Weiter gibt es Almas Ehemann Harold, der mit Beginn seiner Rente versessen auf Fossilen ist, Dinge, die an eine jahrtausendweite Vergangenheit erinnern. Luvo hingegen kann sich nach der misslungenen Operation an nichts mehr erinnern, wird von Roger aufgenommen, der hinter Harolds Fossilien um des großen Geldes Willen hinterher ist. Dafür steigen sie jede Nacht in Almas Haus und bedienen sich ihrer Erinnerungen, um dem Ort einer besonders wertvollen und seltenen Fossile auf die Schliche zu kommen. Zuletzt gibt es noch den Hausdiener Pheko, der einen kranken Sohn hat. Welche Rolle spielt er nochmal? Ja, daran kann ich mich nicht mehr erinnern.

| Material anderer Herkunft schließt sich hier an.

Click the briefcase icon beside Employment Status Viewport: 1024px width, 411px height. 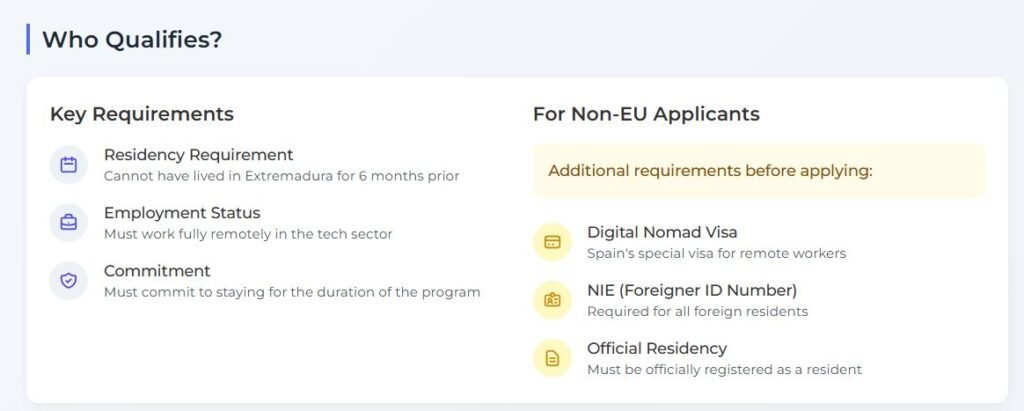[x=69, y=223]
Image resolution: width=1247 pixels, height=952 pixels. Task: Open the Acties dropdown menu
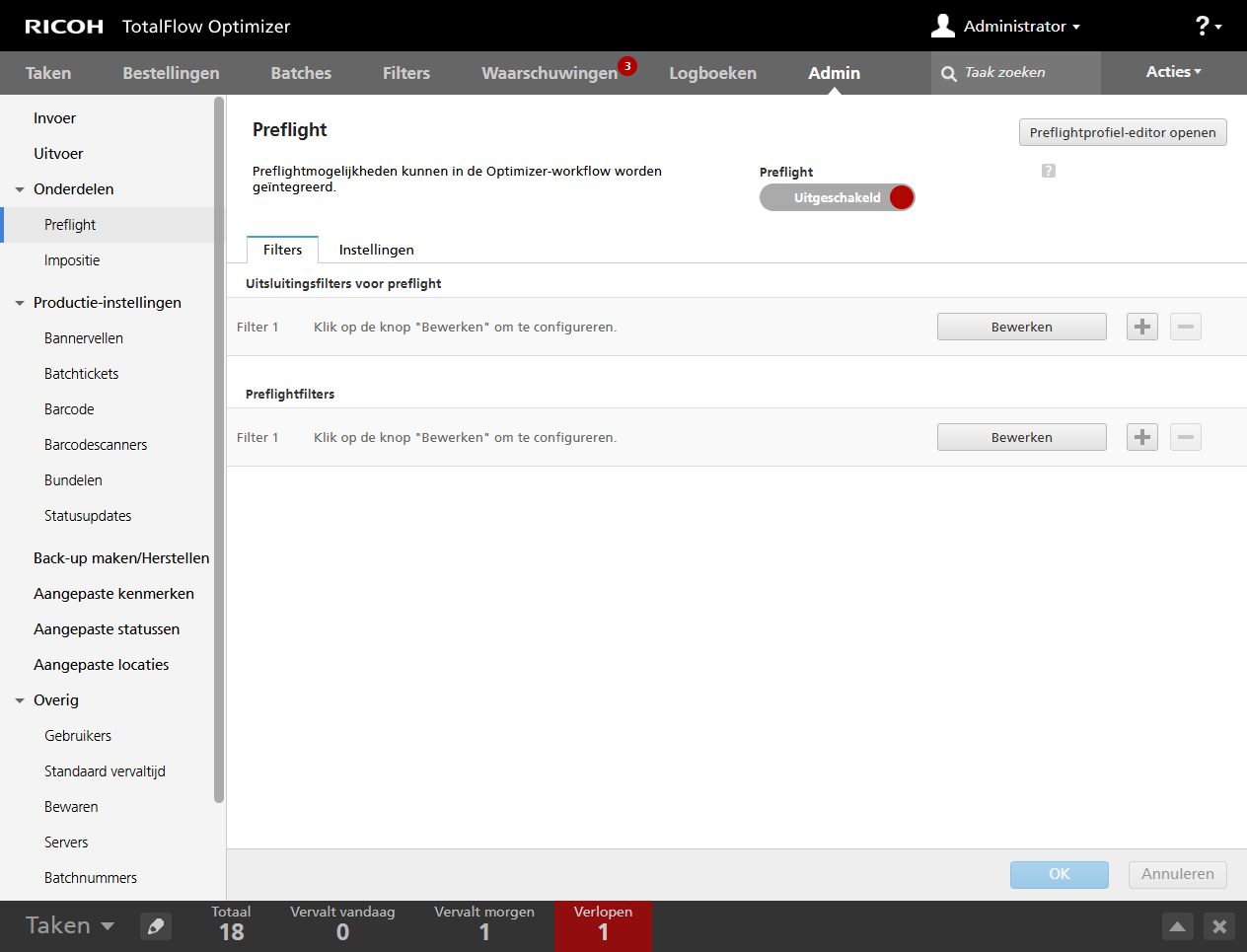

Erinnerungen beeinflussen viele Schicksale im Roman, allein schon durch den Versuch, an sie heranzukommen. Eindrücklich schildert Doerr, wie sich ein Leben verändert, wenn Erinnerungen verblassen, wenn man irgendwann nicht einmal mehr weiß, wie man essen kann. Dennoch bleibt es durchweg unmöglich, die Figuren und ihre Beweggründe zu verstehen. Vor allem durch das Umschwenken des Fokus' von Alma auf die Nebenfigur Luvo verliert die Novelle ungeheuer an Fahrt. Gleichzeitig versucht Doerr in das Büchlein mit den sehr kurzen Kapitel gesellschaftliche Probleme in Kapstadt zu pressen. Sogar Doerrs Sprache ist zu viel des Guten. Während sie in Alles Licht, das wir nicht sehen poetisch und gefühlvoll war, wirkt sie hier zum Teil übertrieben und unpassend.

Memory Wall von Anthony Doerr hat durchaus Potential, das Thema der Erinnerung, wer wir mit und ohne sie sind, und was aus uns wird, wenn wir ihrer beraubt werden, stößt zum Nachdenken an. In der Form konnte die Geschichte jedoch nicht überzeugen.

Anthony Doerr: Memory Wall. Aus dem Englischen von Werner Löcher-Lawrence. C.H. Beck. Februar 2016. 135 Seiten. 14,95 Euro.